Aber Team Cherry legte bei Hollow Knight fast schon chirurgische Präzision an den Tag. Das Leveldesign war ohne Zweifel erhaben, das ständige Gefühl von Progression belohnte selbst kleinste Wagnisse und die Leidenschaft tropfte aus jedem Pixel. Genau diese Leidenschaft könnte dafür sorgen, dass Silksong nicht nur ein großartiges Sequel wird, sondern erneut als Maßstab für das gesamte Genre gilt.
Die Erwartungen an Silksong und Team Cherry sind riesig, nicht umsonst nennen viele Spielefans den Titel in einem Atemzug mit Half-Life 3. Es spricht aber vieles dafür, dass das Studio dem Ganzen gerecht wird.
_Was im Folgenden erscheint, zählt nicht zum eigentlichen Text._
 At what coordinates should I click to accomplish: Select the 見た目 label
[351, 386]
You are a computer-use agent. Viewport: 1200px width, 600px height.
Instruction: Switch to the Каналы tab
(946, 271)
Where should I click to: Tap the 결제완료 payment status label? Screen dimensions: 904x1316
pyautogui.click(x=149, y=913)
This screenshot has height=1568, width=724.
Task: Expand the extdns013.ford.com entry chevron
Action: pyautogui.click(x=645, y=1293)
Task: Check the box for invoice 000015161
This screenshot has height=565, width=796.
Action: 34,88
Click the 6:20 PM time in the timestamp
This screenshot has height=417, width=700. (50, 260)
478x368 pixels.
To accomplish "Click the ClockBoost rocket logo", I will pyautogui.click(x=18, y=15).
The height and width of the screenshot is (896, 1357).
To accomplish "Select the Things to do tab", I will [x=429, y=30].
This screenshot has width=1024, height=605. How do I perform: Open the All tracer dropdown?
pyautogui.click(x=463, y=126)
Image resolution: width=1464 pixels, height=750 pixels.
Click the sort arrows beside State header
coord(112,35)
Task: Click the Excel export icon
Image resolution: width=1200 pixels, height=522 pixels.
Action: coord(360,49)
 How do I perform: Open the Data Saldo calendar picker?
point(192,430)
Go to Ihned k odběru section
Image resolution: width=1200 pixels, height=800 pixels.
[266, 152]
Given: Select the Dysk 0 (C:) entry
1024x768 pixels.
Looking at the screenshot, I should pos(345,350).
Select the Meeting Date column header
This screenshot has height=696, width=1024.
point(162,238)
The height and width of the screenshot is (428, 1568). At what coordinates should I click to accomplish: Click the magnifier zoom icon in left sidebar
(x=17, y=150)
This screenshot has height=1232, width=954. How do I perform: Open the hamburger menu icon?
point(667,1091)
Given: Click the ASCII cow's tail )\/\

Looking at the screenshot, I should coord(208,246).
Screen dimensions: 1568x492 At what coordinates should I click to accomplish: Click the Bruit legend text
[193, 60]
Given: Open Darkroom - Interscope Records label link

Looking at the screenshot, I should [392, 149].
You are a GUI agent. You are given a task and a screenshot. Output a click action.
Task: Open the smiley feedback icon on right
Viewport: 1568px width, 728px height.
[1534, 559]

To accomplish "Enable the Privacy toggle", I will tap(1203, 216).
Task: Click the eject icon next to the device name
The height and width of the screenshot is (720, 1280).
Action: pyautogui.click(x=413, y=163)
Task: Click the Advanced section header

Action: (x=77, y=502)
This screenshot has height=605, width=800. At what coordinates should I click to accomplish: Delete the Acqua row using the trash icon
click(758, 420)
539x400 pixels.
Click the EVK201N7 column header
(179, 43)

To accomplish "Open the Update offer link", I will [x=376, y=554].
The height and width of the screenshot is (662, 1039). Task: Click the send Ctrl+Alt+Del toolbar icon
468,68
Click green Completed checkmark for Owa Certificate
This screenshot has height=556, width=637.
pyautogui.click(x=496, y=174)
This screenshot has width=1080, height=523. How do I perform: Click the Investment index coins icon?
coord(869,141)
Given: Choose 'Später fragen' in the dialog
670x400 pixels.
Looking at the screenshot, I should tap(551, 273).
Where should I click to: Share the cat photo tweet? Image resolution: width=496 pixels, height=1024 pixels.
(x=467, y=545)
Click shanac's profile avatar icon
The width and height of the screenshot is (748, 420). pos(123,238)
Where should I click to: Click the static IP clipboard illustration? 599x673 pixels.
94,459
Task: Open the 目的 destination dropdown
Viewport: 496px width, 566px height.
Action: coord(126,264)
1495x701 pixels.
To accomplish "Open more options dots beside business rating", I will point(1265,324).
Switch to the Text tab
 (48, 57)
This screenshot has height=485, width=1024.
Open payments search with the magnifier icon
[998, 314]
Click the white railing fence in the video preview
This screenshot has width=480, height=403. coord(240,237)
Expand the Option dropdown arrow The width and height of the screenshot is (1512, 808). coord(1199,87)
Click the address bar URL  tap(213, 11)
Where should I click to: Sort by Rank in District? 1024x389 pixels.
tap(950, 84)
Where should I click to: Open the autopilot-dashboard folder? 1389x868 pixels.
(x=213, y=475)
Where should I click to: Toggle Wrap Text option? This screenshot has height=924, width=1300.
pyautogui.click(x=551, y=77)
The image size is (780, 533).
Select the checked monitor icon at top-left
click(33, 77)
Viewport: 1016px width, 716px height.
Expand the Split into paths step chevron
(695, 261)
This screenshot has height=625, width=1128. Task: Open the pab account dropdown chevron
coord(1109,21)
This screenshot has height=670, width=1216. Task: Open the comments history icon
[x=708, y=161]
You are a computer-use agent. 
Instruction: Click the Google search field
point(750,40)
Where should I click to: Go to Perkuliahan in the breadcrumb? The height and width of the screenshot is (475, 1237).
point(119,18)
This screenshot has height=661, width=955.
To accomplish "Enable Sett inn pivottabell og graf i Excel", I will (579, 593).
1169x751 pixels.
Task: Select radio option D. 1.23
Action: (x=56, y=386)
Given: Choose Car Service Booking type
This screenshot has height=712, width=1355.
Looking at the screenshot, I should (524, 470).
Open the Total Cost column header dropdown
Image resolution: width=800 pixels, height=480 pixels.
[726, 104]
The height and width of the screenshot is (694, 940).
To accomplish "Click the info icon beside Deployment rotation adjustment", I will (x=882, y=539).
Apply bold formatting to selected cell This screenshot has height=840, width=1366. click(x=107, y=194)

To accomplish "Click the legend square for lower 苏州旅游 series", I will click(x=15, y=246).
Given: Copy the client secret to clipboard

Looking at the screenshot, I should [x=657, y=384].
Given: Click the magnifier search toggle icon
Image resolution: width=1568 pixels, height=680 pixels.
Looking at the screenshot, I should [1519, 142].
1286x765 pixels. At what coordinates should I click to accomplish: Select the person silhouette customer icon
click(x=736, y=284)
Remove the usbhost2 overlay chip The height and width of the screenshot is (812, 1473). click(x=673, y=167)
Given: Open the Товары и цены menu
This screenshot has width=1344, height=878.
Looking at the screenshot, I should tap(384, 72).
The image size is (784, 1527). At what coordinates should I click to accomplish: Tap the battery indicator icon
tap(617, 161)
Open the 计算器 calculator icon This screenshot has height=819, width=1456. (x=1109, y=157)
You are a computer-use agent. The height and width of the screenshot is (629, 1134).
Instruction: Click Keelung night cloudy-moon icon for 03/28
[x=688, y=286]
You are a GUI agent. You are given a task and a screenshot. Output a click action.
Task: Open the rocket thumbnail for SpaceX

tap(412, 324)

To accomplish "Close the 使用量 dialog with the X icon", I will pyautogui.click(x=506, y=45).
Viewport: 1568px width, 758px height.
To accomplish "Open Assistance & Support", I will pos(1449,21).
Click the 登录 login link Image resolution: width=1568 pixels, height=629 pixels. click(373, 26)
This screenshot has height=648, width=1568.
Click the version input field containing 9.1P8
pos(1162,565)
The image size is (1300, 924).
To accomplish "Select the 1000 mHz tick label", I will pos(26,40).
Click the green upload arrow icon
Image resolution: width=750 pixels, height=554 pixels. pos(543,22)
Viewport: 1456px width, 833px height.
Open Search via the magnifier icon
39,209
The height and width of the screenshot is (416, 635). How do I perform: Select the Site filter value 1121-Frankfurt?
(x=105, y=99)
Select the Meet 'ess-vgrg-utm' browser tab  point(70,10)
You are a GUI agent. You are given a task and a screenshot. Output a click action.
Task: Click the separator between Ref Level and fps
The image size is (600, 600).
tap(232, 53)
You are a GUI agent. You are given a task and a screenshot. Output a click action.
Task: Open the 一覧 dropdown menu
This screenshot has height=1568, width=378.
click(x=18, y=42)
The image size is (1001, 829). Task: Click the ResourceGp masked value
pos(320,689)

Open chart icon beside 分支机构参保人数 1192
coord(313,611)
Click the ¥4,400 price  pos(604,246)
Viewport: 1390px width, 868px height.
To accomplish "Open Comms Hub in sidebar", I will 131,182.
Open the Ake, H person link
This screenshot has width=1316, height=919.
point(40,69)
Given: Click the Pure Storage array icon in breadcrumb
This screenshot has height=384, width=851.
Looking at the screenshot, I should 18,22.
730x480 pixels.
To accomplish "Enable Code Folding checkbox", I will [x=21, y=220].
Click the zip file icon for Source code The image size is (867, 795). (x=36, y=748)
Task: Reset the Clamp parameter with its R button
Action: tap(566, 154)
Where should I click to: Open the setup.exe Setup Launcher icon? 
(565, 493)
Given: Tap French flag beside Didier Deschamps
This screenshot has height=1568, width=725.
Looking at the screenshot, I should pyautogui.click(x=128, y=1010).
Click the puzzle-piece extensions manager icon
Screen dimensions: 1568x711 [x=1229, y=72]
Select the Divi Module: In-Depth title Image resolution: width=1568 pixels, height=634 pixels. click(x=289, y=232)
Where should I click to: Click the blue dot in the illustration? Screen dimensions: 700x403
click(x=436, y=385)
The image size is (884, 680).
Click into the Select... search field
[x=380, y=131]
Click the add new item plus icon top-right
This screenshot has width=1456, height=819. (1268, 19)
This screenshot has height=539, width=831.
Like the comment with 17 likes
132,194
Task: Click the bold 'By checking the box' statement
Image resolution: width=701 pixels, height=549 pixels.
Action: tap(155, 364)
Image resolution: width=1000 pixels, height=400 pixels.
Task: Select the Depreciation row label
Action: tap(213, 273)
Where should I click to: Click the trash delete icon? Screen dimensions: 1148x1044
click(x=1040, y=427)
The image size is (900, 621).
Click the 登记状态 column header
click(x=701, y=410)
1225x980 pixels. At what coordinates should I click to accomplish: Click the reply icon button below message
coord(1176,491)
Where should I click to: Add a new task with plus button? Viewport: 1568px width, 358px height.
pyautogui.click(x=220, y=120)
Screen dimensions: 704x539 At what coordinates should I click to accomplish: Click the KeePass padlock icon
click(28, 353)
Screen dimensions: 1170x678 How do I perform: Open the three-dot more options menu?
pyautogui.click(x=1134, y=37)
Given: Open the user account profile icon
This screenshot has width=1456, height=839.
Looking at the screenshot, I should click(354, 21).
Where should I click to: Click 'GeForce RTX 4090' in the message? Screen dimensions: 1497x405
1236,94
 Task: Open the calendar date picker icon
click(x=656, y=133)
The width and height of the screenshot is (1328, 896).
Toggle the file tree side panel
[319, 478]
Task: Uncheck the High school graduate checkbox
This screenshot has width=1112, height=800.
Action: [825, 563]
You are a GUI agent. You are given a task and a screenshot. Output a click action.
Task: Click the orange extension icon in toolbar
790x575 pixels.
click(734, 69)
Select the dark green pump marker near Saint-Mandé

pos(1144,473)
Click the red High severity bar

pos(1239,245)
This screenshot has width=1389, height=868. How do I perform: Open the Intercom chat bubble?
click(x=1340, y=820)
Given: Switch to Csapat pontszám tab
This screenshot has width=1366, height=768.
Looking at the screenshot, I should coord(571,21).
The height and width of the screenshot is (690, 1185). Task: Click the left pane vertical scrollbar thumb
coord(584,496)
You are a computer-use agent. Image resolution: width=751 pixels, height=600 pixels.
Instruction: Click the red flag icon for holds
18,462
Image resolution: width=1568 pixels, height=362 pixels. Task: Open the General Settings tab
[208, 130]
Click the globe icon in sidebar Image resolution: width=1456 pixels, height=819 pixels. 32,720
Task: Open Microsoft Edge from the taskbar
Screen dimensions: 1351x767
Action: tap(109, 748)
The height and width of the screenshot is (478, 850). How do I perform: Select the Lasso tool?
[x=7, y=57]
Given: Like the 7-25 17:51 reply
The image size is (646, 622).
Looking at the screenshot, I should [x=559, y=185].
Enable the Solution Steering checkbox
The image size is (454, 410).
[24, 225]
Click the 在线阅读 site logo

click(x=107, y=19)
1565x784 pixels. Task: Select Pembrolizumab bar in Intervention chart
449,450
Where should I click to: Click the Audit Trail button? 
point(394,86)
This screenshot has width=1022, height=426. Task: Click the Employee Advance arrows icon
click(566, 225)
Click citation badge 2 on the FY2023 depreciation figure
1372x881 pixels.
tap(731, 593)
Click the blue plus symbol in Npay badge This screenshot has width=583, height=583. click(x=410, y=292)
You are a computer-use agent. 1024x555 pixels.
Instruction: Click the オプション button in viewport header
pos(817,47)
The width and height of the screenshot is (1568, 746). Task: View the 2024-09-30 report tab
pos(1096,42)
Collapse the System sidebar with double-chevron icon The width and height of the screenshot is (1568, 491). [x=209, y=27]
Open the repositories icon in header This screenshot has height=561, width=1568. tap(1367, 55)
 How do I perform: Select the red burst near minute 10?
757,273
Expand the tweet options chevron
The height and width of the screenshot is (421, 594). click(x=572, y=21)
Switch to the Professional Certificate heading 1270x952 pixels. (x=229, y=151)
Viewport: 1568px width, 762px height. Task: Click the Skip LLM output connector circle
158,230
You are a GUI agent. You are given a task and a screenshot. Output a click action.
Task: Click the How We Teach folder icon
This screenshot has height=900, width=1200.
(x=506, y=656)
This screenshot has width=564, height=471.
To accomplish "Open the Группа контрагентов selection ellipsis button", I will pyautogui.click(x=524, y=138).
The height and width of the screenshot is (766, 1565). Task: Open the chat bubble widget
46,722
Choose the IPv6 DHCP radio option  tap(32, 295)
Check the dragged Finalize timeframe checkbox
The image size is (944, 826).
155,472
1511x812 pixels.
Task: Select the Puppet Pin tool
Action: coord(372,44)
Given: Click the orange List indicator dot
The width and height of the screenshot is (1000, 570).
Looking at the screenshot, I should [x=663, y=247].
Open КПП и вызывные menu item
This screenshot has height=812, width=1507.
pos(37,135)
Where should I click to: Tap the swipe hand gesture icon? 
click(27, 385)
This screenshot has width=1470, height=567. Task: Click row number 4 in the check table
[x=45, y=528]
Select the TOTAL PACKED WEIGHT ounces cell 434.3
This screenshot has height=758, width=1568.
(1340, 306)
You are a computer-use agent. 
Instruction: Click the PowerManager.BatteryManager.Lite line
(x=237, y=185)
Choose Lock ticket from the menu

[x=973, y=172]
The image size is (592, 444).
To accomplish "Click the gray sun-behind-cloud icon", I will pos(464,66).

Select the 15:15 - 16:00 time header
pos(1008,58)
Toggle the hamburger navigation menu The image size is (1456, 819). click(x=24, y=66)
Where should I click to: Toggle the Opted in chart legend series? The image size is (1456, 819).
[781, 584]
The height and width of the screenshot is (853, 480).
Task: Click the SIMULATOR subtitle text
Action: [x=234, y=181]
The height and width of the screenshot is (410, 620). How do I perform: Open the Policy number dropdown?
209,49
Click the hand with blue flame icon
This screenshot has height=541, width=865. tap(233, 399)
Es brach nicht unter dem Druck zusammen und übereilte keine Ankündigung, sondern ließ sich Zeit mit dem Release.
Selbst wenn die drei Entwickler „nur“ die Qualität von Hollow Knight erreichen, wäre Silksong nicht einfach eine würdige Fortsetzung, sondern auch der nächste große Referenzpunkt im Metroidvania-Genre. Dafür dürften die neuen Mechaniken und das damit massiv erhöhte Spieltempo in Kombination mit den altbekannten Stärken sorgen.